The album's notes describe FRIDAY's long-term study of philosophy, psychology and astrology, and her desire to "be in dialogue with the darkness." As an artist, she likely knows of the growth and power possible in this kind of exchange, expressing its dimensions across GOOD LUCK. On "SO HARD  TO TELL," a metallic clangour feint drops her into a pool of bubbly pads, wave-riding backing vocals and a laid back beat. Locking into a soothing R&B-pop sway, FRIDAY sees the dangers of indulgence and turbulent emotions. "Is this heaven or hell?" she asks, and when the title hits, the uncertainty feels tender and revelatory, a softness found in getting to know oneself. 

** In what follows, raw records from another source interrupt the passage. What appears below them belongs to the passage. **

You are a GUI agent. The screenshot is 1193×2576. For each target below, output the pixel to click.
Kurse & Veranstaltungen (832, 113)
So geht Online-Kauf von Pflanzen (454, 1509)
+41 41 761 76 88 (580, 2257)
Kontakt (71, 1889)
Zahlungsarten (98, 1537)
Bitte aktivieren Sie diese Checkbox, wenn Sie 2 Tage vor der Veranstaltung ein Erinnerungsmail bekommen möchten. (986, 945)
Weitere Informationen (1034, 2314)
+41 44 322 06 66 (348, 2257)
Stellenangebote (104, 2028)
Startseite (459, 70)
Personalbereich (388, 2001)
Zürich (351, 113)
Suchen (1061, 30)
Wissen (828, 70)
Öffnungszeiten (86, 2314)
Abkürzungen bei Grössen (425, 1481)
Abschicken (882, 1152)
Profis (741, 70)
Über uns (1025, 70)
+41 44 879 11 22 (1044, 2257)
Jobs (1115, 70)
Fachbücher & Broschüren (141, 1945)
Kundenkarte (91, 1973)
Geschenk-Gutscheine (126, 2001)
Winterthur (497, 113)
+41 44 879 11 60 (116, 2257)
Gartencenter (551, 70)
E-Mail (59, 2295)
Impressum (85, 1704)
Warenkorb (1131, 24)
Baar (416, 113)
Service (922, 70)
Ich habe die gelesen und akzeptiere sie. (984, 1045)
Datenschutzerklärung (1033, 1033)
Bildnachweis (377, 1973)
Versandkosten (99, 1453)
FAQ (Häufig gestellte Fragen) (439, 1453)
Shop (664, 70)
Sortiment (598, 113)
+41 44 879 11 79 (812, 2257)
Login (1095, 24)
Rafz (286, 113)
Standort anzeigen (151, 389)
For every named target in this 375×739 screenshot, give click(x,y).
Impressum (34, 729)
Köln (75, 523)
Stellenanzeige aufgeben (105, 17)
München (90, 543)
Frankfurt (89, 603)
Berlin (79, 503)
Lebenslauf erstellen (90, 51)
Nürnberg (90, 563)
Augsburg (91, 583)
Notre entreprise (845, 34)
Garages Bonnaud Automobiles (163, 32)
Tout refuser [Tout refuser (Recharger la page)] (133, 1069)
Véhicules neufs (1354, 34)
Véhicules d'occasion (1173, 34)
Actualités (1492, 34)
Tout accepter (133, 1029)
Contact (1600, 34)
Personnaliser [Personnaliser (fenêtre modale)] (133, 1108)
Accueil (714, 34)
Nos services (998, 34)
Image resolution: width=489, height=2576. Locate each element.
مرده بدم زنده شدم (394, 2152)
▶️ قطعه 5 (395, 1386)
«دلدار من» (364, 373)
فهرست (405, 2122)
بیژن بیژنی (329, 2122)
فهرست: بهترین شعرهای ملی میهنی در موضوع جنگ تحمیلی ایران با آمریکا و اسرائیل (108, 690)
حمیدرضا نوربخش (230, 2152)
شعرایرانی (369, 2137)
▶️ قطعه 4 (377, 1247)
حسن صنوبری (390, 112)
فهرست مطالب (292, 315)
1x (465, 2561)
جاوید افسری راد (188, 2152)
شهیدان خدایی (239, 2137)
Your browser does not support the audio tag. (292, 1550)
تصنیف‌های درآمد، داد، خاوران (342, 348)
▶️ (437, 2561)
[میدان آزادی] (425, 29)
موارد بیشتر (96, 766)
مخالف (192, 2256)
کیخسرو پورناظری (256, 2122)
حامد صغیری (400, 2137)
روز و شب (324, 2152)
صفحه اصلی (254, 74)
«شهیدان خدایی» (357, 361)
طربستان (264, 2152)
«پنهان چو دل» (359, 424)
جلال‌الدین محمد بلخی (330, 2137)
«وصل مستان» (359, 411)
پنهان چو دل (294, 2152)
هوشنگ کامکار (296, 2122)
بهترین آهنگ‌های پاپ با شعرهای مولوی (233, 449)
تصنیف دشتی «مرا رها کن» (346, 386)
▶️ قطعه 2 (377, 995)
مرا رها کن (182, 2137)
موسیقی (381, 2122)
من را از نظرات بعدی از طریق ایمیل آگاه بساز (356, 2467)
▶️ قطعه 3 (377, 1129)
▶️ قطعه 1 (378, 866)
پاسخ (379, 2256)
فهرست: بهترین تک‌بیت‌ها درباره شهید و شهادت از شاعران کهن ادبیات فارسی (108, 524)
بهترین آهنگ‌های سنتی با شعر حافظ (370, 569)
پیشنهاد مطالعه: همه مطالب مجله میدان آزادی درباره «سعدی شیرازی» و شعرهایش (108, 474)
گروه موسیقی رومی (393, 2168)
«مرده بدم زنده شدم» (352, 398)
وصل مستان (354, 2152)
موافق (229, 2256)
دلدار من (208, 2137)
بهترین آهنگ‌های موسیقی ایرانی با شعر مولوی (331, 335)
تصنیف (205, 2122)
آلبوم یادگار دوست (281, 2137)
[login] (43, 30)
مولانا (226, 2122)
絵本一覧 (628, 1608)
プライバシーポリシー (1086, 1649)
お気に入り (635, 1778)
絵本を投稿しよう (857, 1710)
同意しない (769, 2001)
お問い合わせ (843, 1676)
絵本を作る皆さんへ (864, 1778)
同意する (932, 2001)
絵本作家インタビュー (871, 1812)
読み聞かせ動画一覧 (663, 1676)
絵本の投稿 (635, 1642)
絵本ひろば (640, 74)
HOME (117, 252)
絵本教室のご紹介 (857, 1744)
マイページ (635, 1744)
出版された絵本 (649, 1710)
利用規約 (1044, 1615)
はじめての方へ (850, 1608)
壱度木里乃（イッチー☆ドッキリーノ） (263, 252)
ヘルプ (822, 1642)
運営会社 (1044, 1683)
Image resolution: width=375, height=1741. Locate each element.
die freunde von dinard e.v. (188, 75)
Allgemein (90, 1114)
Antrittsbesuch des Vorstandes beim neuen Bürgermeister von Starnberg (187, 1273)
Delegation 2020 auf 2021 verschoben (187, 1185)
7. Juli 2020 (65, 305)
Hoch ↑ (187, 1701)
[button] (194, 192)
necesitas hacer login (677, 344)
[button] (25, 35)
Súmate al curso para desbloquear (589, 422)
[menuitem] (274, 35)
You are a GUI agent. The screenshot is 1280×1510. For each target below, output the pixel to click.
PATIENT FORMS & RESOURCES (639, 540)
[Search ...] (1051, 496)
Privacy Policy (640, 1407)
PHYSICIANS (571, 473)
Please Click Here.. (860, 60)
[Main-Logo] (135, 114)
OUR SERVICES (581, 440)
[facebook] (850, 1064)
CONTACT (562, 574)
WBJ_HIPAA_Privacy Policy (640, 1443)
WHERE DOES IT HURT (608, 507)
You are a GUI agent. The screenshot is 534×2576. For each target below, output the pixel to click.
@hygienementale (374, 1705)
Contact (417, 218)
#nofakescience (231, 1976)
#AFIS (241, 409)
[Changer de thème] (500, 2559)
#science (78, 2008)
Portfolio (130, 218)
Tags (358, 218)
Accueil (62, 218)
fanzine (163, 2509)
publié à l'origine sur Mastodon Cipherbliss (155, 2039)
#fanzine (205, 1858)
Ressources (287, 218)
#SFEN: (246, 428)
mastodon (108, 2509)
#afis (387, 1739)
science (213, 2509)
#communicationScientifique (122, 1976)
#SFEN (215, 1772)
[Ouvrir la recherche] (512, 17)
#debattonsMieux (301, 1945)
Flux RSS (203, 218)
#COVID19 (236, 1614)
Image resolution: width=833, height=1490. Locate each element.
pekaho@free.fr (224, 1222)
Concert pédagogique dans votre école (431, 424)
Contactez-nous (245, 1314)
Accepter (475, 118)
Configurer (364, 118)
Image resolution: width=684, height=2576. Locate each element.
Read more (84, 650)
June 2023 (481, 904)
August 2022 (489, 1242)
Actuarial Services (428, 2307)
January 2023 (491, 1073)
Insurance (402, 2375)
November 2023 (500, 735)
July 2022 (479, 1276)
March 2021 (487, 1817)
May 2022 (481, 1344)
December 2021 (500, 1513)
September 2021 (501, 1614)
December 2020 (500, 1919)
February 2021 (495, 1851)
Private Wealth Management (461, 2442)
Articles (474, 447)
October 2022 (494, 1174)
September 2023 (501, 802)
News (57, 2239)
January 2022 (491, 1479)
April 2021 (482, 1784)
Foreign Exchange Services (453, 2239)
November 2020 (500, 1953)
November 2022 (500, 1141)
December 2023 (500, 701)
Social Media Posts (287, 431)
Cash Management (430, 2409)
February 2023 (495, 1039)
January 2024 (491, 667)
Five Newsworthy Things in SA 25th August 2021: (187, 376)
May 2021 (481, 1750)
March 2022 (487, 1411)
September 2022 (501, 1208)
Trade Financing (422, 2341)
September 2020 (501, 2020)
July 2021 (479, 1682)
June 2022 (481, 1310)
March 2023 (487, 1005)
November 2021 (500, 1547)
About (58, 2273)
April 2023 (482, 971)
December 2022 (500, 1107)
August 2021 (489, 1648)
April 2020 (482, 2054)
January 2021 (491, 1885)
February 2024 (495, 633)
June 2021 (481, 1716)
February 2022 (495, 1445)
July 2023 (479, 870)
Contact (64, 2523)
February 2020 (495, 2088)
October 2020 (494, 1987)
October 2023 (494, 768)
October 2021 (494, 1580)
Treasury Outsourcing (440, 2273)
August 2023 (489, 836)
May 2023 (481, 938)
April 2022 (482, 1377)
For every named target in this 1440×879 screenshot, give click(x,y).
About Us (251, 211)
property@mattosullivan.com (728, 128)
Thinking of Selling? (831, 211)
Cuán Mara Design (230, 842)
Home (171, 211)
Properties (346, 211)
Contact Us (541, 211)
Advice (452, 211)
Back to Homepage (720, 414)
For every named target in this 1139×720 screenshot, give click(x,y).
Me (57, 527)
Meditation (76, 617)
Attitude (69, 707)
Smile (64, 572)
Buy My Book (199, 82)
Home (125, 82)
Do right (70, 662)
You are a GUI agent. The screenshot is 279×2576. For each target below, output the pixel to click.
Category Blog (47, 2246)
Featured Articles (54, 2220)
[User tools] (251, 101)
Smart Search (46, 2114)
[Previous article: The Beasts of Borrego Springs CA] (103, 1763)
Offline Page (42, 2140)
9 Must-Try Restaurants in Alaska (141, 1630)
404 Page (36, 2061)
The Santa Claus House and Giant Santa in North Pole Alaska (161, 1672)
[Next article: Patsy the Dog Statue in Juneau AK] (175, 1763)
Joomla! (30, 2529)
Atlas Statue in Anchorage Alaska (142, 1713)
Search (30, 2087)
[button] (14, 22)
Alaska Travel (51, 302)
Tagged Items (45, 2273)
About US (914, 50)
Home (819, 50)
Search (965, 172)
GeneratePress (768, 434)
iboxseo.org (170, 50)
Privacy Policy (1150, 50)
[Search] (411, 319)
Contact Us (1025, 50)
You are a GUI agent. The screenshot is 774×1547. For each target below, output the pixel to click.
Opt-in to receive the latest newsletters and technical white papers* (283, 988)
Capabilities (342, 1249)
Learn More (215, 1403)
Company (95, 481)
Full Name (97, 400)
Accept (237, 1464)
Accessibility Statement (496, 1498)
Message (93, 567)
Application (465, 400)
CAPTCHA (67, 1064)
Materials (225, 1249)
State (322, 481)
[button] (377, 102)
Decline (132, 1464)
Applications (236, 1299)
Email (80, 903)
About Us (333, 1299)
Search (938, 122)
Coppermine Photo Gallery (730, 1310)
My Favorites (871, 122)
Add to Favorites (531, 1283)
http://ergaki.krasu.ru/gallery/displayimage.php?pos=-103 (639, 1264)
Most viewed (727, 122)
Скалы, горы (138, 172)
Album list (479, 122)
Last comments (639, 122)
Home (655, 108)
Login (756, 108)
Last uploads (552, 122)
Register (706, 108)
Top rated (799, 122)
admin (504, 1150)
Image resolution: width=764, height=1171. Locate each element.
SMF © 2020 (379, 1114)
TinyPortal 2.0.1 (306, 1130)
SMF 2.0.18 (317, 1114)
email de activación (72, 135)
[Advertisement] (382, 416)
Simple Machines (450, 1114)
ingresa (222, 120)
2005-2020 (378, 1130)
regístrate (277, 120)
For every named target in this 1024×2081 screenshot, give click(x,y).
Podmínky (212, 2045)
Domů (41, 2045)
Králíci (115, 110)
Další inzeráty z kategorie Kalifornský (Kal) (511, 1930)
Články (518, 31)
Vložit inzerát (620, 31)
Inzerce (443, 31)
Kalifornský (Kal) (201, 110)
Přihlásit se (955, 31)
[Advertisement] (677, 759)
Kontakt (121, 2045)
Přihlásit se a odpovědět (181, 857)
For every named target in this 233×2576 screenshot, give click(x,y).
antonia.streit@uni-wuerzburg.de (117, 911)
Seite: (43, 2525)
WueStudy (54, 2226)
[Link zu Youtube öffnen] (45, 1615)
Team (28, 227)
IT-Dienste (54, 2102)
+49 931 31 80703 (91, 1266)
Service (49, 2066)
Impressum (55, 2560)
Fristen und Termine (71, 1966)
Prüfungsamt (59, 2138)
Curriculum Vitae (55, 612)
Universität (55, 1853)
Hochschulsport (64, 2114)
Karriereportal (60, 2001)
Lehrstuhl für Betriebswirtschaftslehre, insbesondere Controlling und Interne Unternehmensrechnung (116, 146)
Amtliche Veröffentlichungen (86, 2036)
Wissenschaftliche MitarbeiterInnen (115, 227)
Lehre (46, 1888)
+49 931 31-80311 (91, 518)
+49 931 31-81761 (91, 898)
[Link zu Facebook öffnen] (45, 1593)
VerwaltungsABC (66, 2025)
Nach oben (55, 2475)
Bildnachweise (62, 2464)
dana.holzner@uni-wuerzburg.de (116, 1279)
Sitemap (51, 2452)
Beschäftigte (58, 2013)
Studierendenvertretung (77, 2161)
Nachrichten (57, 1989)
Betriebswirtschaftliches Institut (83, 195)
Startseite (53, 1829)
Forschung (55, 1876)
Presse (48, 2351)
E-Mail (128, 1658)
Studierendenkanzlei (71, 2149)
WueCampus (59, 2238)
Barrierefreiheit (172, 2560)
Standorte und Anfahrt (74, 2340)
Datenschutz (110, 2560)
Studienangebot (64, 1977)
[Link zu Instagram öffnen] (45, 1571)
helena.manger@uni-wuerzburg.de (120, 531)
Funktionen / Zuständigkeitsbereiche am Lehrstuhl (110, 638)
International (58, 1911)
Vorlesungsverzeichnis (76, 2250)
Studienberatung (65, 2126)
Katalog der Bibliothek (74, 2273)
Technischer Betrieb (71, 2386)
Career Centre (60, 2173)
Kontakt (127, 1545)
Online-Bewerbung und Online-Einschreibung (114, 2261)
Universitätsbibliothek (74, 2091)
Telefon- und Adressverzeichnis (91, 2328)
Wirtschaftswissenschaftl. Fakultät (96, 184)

"SAFE" is chilling. Reverb-laden, distortion-draped, with FRIDAY's voice heavily modulated into the haunted Jae Matthews-esque bellow that ended "HEARTBREAKERRR," she's mournful, wondering if someone's "still near, still safe." In the track's sonic haze and emotional dread, FRIDAY's clarity emerges like a confident, complex, yet troubled voice of reason — throughout GOOD LUCK, FRIDAY twists perspectives and injects ambiguous poetics, adding lyrical and conceptual layers. "PLUTO BABY," while being a staccato pleasure parade, retreads themes and leaves the weakest impact, but euphoric closer "WAKE UP" compensates, gliding spectral, hyperpop vocals through kinetic, damaged rhythms, a final whirl before reality's return.

Holding space for FRIDAY's lost and confused youth (with a movie accompanying the album), GOOD LUCK is a wild and wonderful homage. With standout songwriting, arrangements and production, GOOD LUCK's fearlessness feels earned and nomadically spirited. Like the glow emanating from FRIDAY on the LP's cover, she is the light that will guide her through. Embracing her past while looking forward, on GOOD LUCK, FRIDAY makes her own.